The full picture of Damian Lillard's separation from the Portland Trail Blazers is becoming clearer, and, frankly, it's not pretty. A recent story from Bleacher Report's Chris Haynes details some acrimonious interactions between Lillard and the organization, particularly Blazers general manager Joe Cronin, leading up to the eventual deal that sent Lillard to the Milwaukee Bucks on Wednesday.
After issuing his trade request in July, Lillard made it clear both privately and publicly that his preferred destination was the Miami Heat. He and his agent, Aaron Goodwin, belabored the point so persistently that both were warned by the NBA that further similar behavior and rhetoric could result in "discipline."
As Haynes reports, Cronin refused to engage with the Heat except for a single phone meeting during July's Las Vegas Summer League, causing frustration from Lillard and Goodwin, who believed the Blazers were intentionally avoiding discussions with Miami to spite Lillard. After nearly two months of little-to-no communication, Portland agreed to meet with Lillard and Goodwin to hash things out on Sept. 5.
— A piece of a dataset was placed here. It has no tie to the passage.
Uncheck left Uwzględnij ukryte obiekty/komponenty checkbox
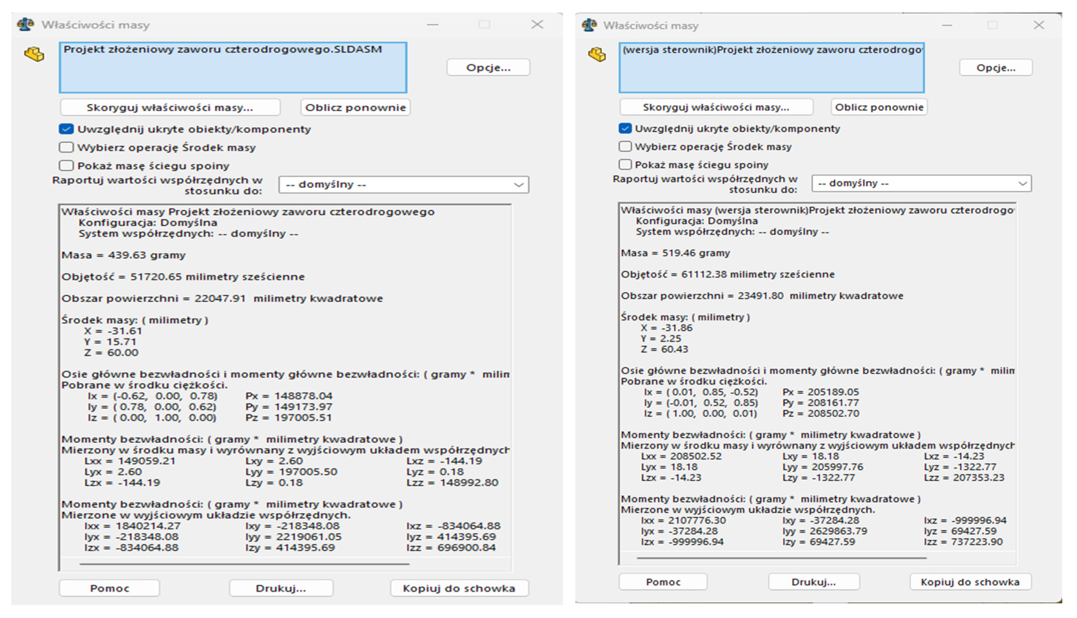1077x618 pixels. pyautogui.click(x=66, y=129)
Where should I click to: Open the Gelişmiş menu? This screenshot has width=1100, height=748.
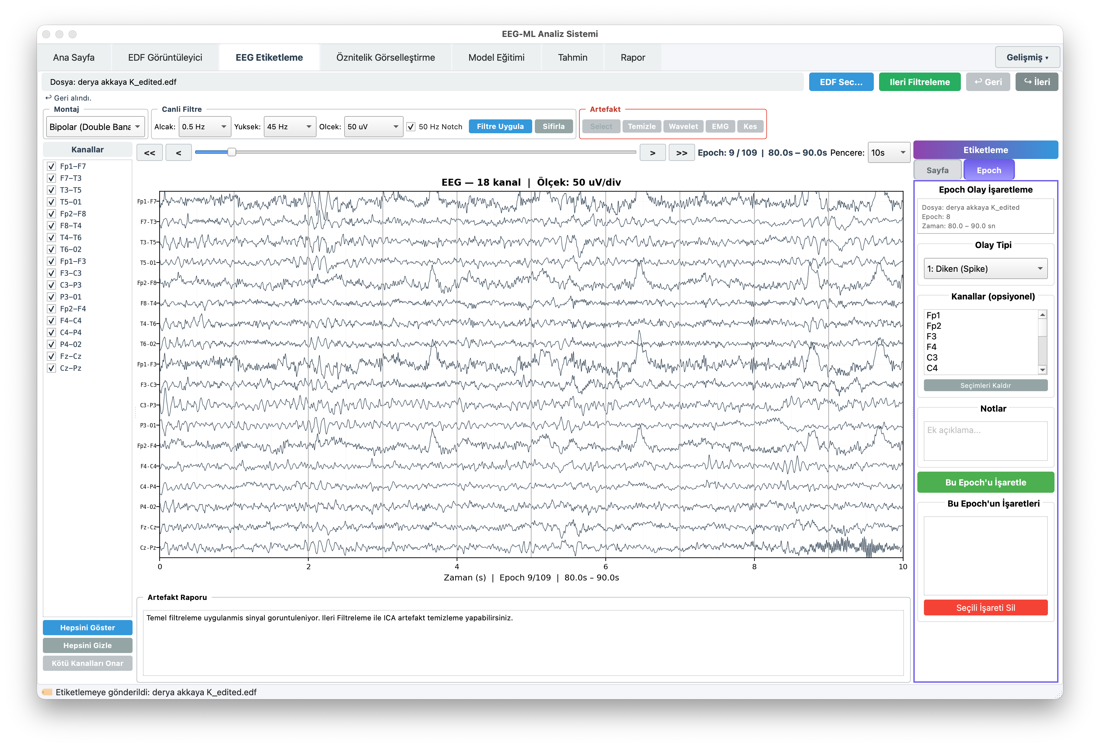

During the meeting, Lillard became convinced that Cronin had no intention of trading him to Miami. So, with training camp a month away, he decided on another course of action. Per Haynes:
Lillard then said if a deal couldn't be worked out with the Heat, he would prefer to rescind his trade request and return to the Trail Blazers.
Cronin's response to the seven-time All-Star was that there was no coming back.
Lillard was shocked, sources said. He said it was discouraging to hear he couldn't return, but added that he didn't want to be somewhere he wasn't wanted, and he ended the meeting.
It may sting Blazers fans to hear that Lillard entertained the idea of coming back to the team, but was rebuffed by Cronin.
Ultimately, Lillard and Goodwin went back to Cronin and the Blazers with an additional two teams where he would like to be traded -- the Brooklyn Nets and the Milwaukee Bucks. As we now know, Cronin was pleased with the three-team deal involving Milwaukee and the Phoenix Suns, and eventually pulled the trigger.
At the end of the day, both Lillard and the Blazers got what they wanted, for the most part, but it's quite revealing that Lillard and his camp would be willing to go into such detail about their disappointment with the Portland organization -- particularly after Lillard spent the first 11 seasons of his career there. Things are never clean and quiet when it comes to business transactions, but it seems like there is some extra animosity between Lillard and the Blazers that could continue to play out throughout the season.